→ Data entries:
◆ ◆ ◆ ◆

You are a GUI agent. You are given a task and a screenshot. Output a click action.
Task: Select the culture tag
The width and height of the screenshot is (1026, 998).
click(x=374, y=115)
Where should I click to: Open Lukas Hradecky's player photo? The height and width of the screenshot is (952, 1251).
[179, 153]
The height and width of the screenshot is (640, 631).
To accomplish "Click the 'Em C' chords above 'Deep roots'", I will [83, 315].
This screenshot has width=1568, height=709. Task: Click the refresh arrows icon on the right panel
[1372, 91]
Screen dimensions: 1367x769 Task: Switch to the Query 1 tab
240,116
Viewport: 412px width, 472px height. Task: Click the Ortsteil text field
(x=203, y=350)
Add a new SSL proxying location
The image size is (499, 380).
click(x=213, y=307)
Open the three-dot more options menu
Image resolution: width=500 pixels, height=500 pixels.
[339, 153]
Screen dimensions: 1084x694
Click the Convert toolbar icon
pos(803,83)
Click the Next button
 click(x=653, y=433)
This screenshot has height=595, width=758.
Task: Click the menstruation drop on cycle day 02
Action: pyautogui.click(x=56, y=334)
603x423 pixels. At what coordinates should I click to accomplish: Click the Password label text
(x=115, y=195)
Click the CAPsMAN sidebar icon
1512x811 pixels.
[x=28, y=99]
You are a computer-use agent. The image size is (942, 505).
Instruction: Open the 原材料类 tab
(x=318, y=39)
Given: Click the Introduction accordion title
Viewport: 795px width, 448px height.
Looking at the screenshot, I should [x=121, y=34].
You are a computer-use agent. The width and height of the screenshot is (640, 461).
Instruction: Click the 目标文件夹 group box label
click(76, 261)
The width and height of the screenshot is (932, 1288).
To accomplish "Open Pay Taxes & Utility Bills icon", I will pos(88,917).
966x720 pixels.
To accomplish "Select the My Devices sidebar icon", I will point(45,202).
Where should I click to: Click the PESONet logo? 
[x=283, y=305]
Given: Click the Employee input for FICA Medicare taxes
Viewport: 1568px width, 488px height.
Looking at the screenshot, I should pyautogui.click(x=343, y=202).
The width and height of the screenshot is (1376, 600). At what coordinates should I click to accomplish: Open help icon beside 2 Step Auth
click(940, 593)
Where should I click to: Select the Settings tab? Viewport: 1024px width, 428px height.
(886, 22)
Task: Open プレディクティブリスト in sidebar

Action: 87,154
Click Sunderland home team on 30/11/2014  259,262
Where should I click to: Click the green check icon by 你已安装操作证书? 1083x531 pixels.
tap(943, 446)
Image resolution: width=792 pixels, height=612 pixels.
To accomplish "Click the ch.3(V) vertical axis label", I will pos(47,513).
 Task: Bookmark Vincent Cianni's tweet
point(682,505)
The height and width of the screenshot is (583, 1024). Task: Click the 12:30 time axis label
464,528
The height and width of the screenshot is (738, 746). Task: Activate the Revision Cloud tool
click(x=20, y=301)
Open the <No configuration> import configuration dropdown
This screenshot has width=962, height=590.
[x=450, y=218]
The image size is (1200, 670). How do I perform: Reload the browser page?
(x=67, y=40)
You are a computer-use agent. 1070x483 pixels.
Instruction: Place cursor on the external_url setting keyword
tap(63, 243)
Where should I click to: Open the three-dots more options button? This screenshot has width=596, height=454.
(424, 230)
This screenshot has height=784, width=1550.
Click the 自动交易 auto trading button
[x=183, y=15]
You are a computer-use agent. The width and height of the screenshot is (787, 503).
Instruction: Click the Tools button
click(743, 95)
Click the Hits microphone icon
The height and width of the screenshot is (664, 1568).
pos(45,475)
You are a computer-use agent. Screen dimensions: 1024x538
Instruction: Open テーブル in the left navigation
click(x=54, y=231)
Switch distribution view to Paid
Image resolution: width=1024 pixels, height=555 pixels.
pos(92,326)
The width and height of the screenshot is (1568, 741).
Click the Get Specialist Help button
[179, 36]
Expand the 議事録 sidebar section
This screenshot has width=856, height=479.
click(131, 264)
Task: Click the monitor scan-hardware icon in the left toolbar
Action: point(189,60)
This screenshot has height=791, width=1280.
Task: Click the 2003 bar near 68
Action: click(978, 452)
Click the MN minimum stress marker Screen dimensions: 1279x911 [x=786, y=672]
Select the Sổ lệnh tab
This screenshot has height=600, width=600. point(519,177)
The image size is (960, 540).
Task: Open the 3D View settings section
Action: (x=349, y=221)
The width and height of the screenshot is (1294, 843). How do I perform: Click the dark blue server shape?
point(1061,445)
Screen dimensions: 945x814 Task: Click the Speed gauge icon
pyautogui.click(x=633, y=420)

◆ ◆ ◆ ◆

→ ASSIGNMENT: Using the data above, copy each line that contains "will".

→ TASK RESPONSE:
To accomplish "Click the 'Em C' chords above 'Deep roots'", I will [83, 315].
To accomplish "Open Pay Taxes & Utility Bills icon", I will pos(88,917).
To accomplish "Select the My Devices sidebar icon", I will point(45,202).
To accomplish "Click the ch.3(V) vertical axis label", I will pos(47,513).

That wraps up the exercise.